During handling of the above exception, another exception occurred:

Traceback (most recent call last):
  File "c:\Users\xxxxxxx\venv\azure_openai_cognitive_search_exercise\test.py", line 25, in <module>
    vector_store: AzureSearch = AzureSearch(
                                ^^^^^^^^^^^^
  File "C:\Users\xxxxxxx\venv\Lib\site-packages\langchain\vectorstores\azuresearch.py", line 237, in __init__
    self.client = _get_search_client(
                  ^^^^^^^^^^^^^^^^^^^
  File "C:\Users\xxxxxxxx\venv\Lib\site-packages\langchain\vectorstores\azuresearch.py", line 172, in _get_search_client       
    index_client.create_index(index)
  File "C:\Users\xxxxxxx\venv\Lib\site-packages\azure\core\tracing\decorator.py", line 78, in wrapper_use_tracer
    return func(*args, **kwargs)
           ^^^^^^^^^^^^^^^^^^^^^
  File "C:\Users\xxxxxxx\venv\Lib\site-packages\azure\search\documents\indexes\_search_index_client.py", line 220, in create_index
    result = self._client.indexes.create(patched_index, **kwargs)
             ^^^^^^^^^^^^^^^^^^^^^^^^^^^^^^^^^^^^^^^^^^^^^^^^^^^^
  File "C:\Users\xxxxxxx\venv\Lib\site-packages\azure\core\tracing\decorator.py", line 78, in wrapper_use_tracer
    return func(*args, **kwargs)
           ^^^^^^^^^^^^^^^^^^^^^
  File "C:\Users\xxxxxx\venv\Lib\site-packages\azure\search\documents\indexes\_generated\operations\_indexes_operations.py", 
line 402, in create
    raise HttpResponseError(response=response, model=error)
azure.core.exceptions.HttpResponseError: (InvalidRequestParameter) The request is invalid. Details: definition : The vector field 'content_vector' must have the property 'vectorSearchConfiguration' set.
Code: InvalidRequestParameter
Message: The request is invalid.

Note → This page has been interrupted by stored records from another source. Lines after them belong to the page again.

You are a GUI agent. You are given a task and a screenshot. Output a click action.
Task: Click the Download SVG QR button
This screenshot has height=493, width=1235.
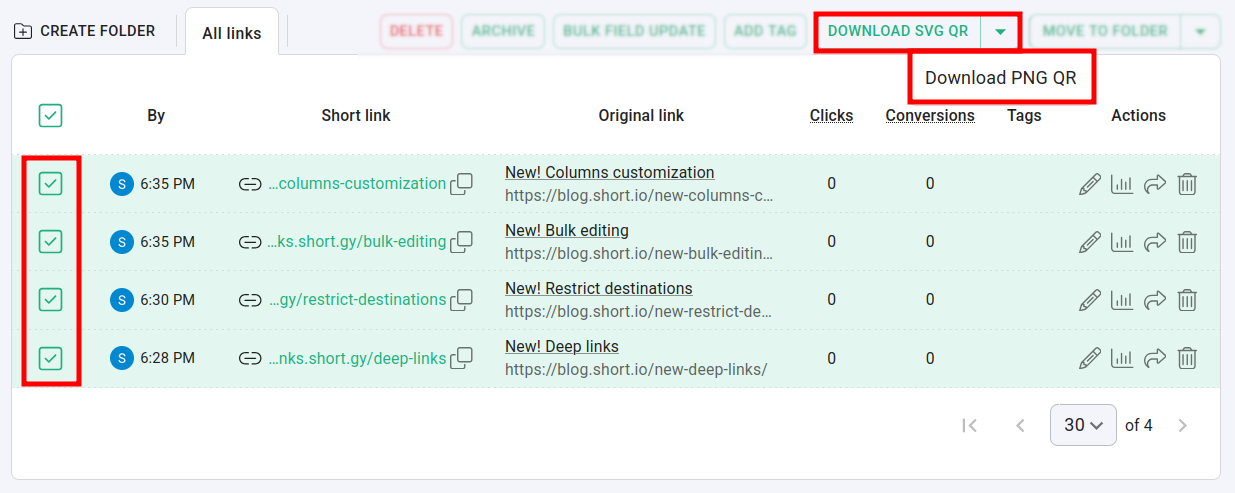point(898,31)
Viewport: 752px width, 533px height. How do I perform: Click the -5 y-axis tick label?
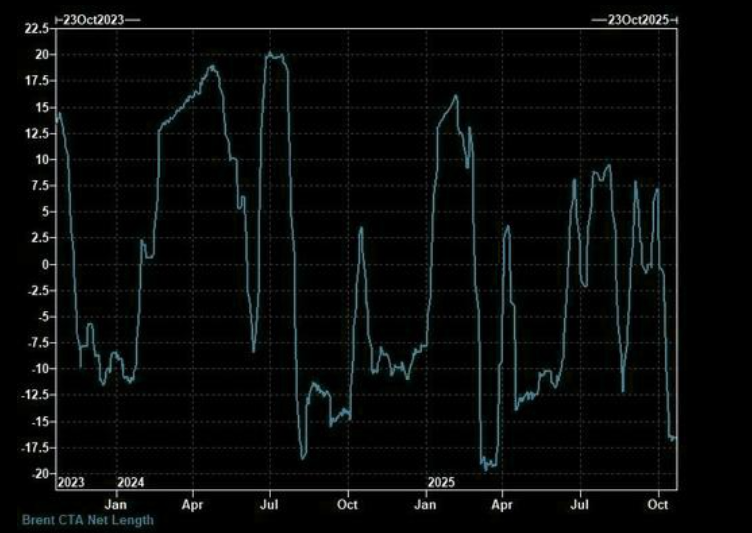coord(41,317)
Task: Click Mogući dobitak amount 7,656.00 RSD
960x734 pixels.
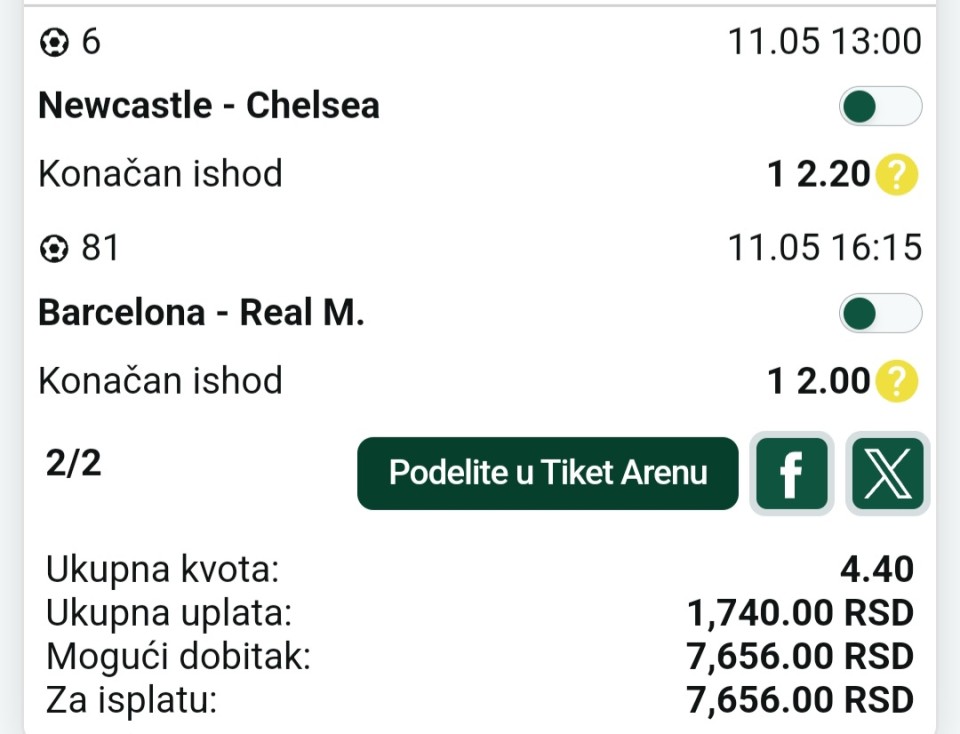Action: (800, 656)
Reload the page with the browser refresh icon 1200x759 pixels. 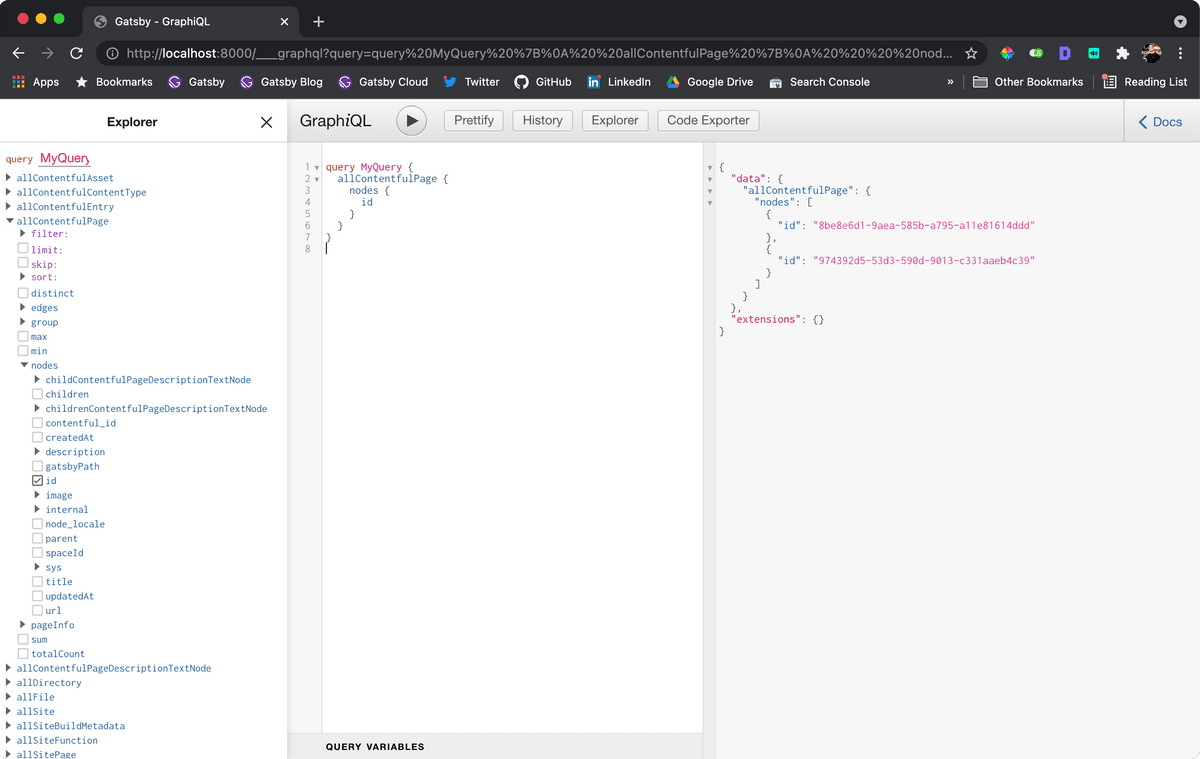77,53
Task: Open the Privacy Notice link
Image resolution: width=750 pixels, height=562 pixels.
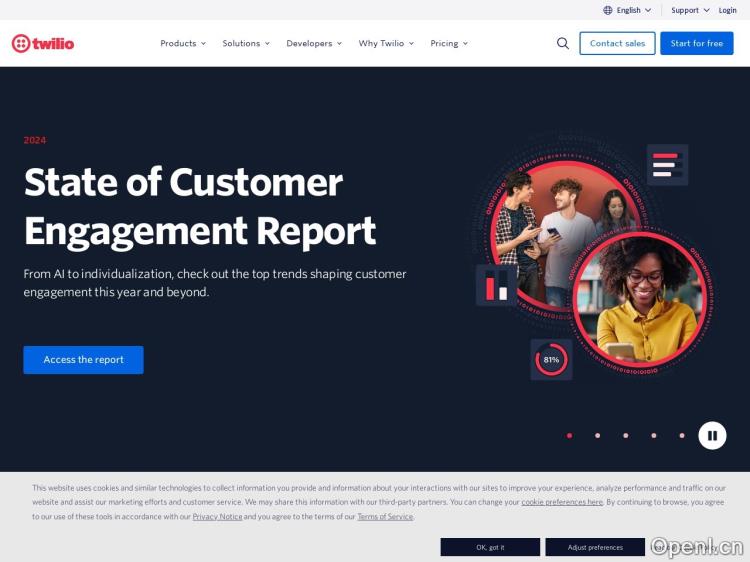Action: 217,517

Details: definition : The vector field 'content_vector' must have the property 'vectorSearchConfiguration' set.
Exception Details:      (InvalidField) The vector field 'content_vector' must have the property 'vectorSearchConfiguration' set. Parameters: definition
        Code: InvalidField
        Message: The vector field 'content_vector' must have the property 'vectorSearchConfiguration' set. Parameters: definition

I have created an index manually from the Azure Cognitive Search Console, but I don't think this is the correct approach, as the script should automatically create a new index.

1

There are 1 answers

0
Farzzy - MSFT On BEST ANSWER

Please use pip install azure-search-documents==11.4.0b8 to ensure you are using the azure cognitive search python SDK compatible with LangChain.